The way that he breaks down the societal norms, geographical boundaries, politics and religions of all these different peoples makes Oz look like something featured in national geographic.  He balances lyrical verse with factual observations about the characters, how they look, where they live and their culture.  He looks at love and anger and prejudice and reverence and everything in between with confounding complexity.  And he doesn't give you any answers.  Seriously, if I were pursuing a PHD in literature studies I could do a dissertation on this thing and still not cover it all.

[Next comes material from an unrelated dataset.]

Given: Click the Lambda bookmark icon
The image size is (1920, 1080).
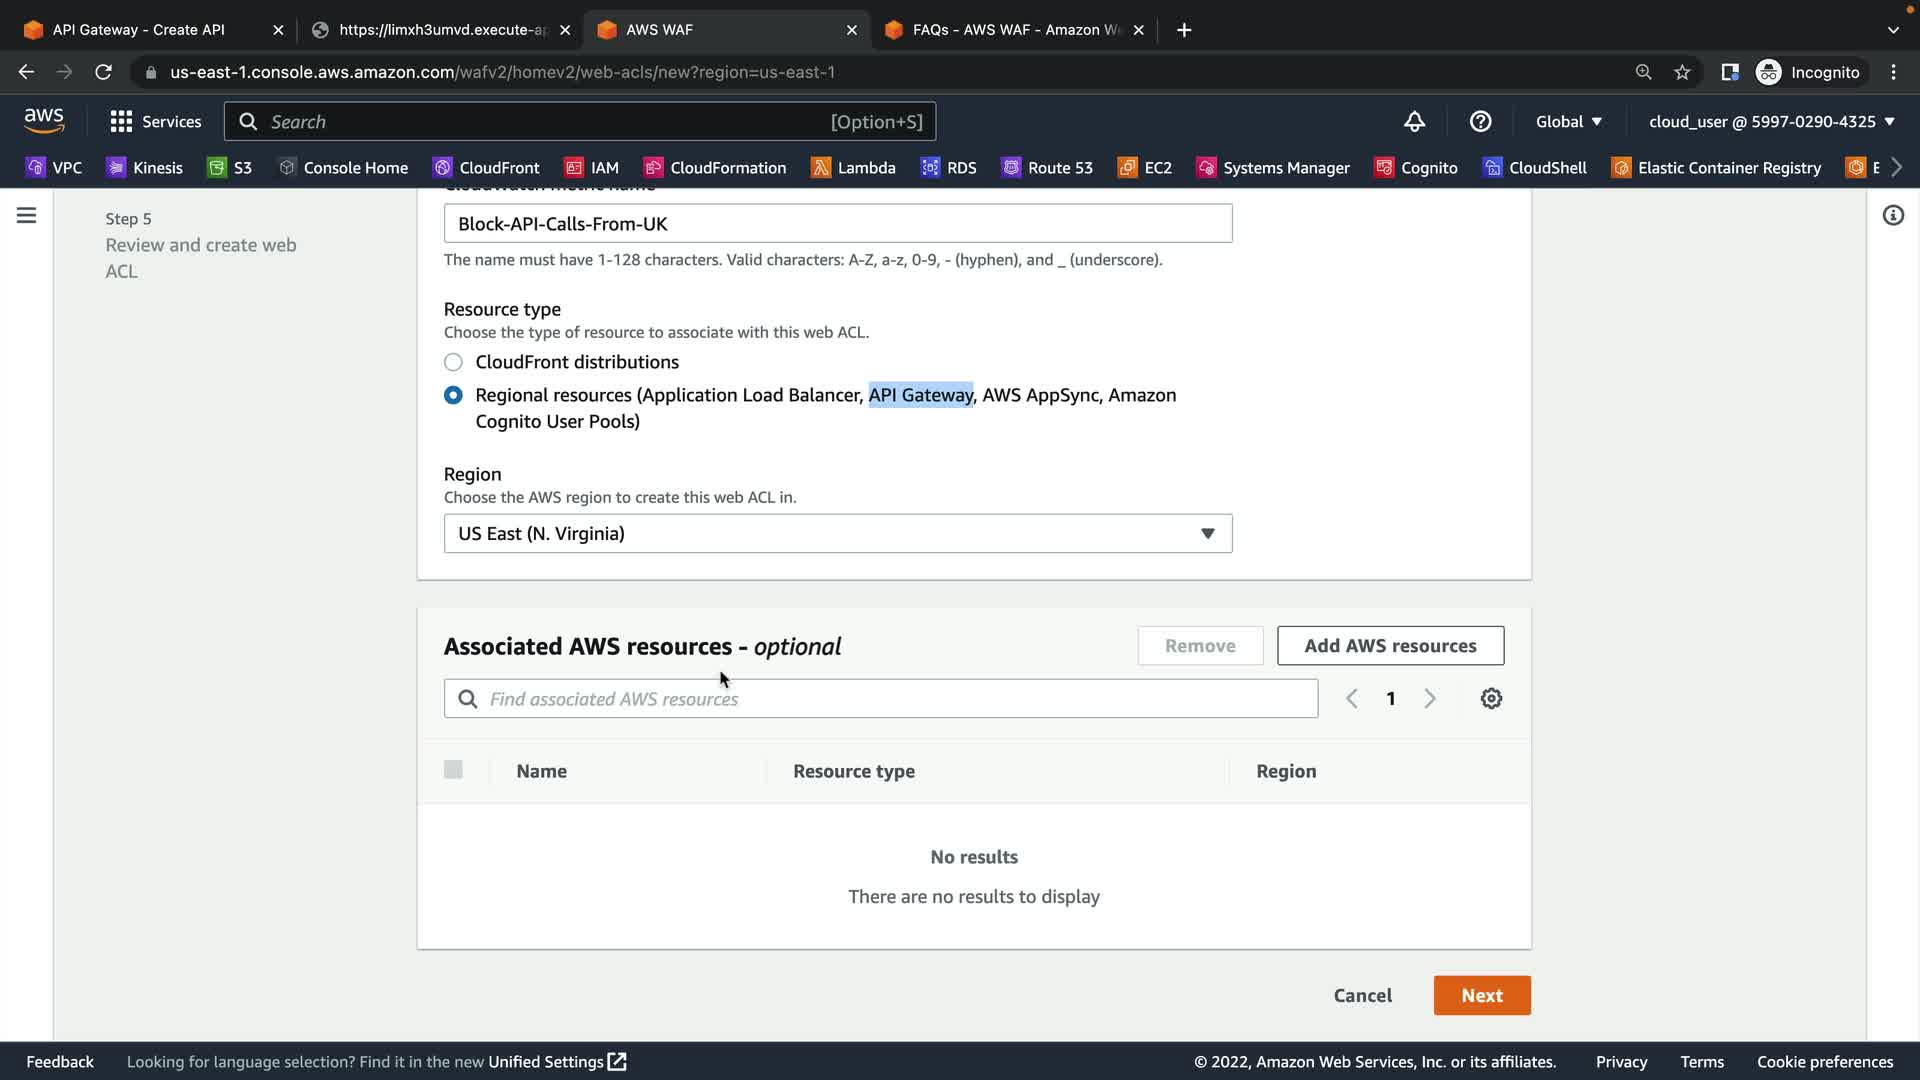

Even the structure of the book raises questions rather than concluding story arcs.  Every time a huge life-changing event happens he ends the section of the book and moves to a different time several years later where you're left wondering what the hell happened all those years ago.  And the main character whose eyes we're seeing all this through is as perplexing and multilayered as one of Miller's antiheroes.   She doesn't understand herself and is constantly seeking to understand her own complexity.  And the more she learns, the harder it becomes to conclude anything.

In the end I think what strikes me most about this is just how fascinating and unsettling all those questions are.  It's impossible for me to draw any tidy conclusions about it because of that.  There's no good or bad because there's no black or white in this book.  Everything is gray.  But I will say this: the man has way with words.  His descriptions are heartbreaking and beautiful and although I feel sort of disquieted I'm still compelled enough to want to try out Son of Witch.  Because there's way too many unanswered questions to simply move on.